В двенадцатом часу дня после артиллерийского налета группа бойцов с криком «Ура!» выбежала на Королевскую площадь. До рейхстага было метров двести-триста, но шквал огня и металла обрушился на советских солдат. Осколки рикошетили и со звоном падали на булыжную мостовую. Берест бежал, падал, вскакивал и снова бежал. Он увидел, как упал Пятницкий, и закусил губу: «Убит!». Но сержант пополз дальше, припадая к земле, держа в левой руке знамя. Берест прыгнул в канал, через который были перекинуты рельсы, и спрятался за ними.
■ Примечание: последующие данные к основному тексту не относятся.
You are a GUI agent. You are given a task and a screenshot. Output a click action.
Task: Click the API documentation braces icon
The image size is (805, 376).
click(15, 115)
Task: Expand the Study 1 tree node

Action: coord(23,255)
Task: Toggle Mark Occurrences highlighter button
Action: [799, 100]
Рейхстаг дымился от выстрелов. Из его окон вырывались короткие языки пламени. Достаточно было пошевелиться кому-нибудь, как с крыши без промаха били снайперы. Вот дернулся и затих один солдат неподалеку от лейтенанта, другой… Берест не чувствовал ни холода апрельской воды, ни смертельной усталости, ни боли в руке, разбитой в кровь. Оставалось каких-нибудь сто метров до рейхстага, но сильно поредевшая цепь залегла. Даже голову невозможно было поднять при таком огне.
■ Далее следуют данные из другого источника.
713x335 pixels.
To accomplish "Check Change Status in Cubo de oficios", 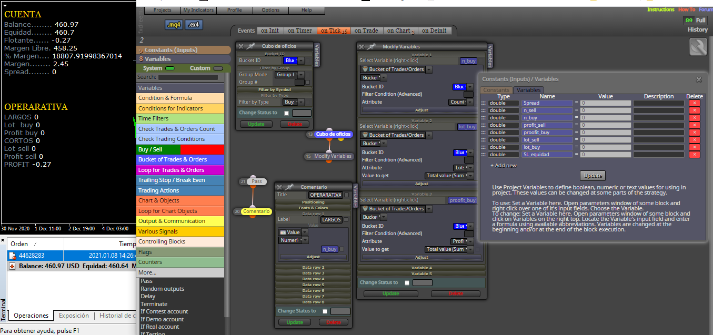I will 286,113.
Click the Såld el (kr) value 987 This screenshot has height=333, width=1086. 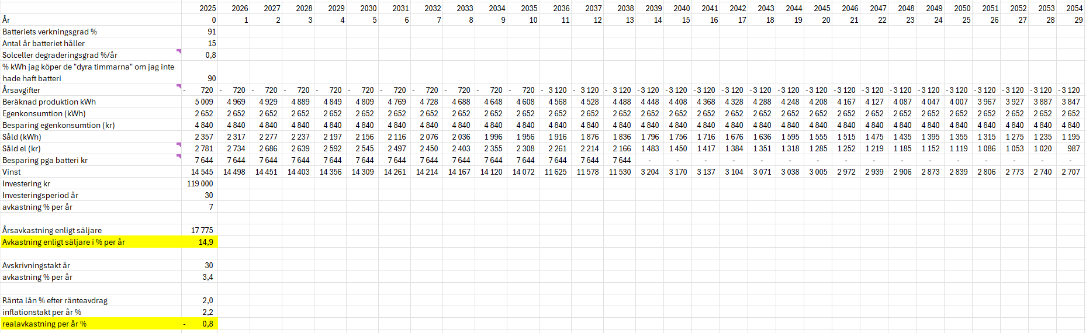[1073, 148]
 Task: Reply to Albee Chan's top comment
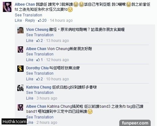[x=30, y=20]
— Так вот ты какой, проклятый! — глядя на рейхстаг, прошептал Берест, вспомнив чьи-то слова.

Снова ударила наша артиллерия. Рейхстаг окутался дымом. Лязгая гусеницами, в конце улицы показались советские танки, а из подвалов «дома Гиммлера» с криками «Ура!» выскочила рота старшего сержанта Сьянова. В стремительном броске она увлекла залегшую цепь. Первые уже взбежали на широкие массивные ступени и забросали гранатами высокую, пробитую в нескольких местах осколками дверь.

Через проломы в стенах рейхстага в вестибюль заскакивали бойцы. Здесь царил полумрак. Где-то наверху гулко отдавались шаги кованых сапог, как выстрелы, хлопали двери. Осторожно ступая, солдаты вышли в огромный зал. Верхние этажи, подвалы еще занимали гитлеровцы… Только через несколько часов напряжение боя спало — стемнело.

Уже после боя в рейхстаге появился Неустроев, перенесший сюда свой КП. Еще позже, около двенадцати часов ночи, — комполка Зинченко.

— Где знамя? — спросил полковник у комбата. Тот рассказал о погибшем Пятницком, о Щербине, о флаге первой роты, установленном в окне…

— Я не о том, — резко перебил Зинченко, — где знамя Военного совета под номером пять?

Не получив ответа, он позвонил начальнику штаба полка: «Где знамя?» — «Да вот здесь, вместе с полковым стоит». — «Срочно сюда!»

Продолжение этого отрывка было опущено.